TASK DIRECTIONS
Each line below from the one containing "Click the 16.1 data point on Temp. chart" through the one containing "Instruction: Click the" is to be given again exactly, and no line outside that span.

DATA FOR THIS TASK
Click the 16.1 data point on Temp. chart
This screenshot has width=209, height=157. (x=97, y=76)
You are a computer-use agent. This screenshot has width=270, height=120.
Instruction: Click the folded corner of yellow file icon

--

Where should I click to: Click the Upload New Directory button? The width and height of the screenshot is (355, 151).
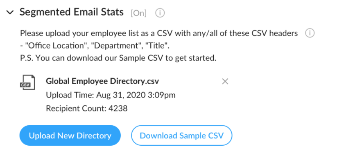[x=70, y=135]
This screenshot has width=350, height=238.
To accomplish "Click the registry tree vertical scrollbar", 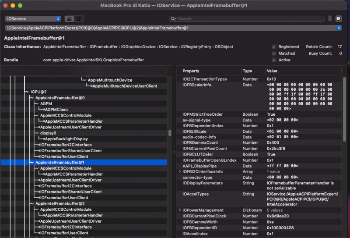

REPLY
Click the 16.1 data point on Temp. chart
This screenshot has width=209, height=157. (x=97, y=76)
You are a computer-use agent. This screenshot has width=270, height=120.
Instruction: Click the folded corner of yellow file icon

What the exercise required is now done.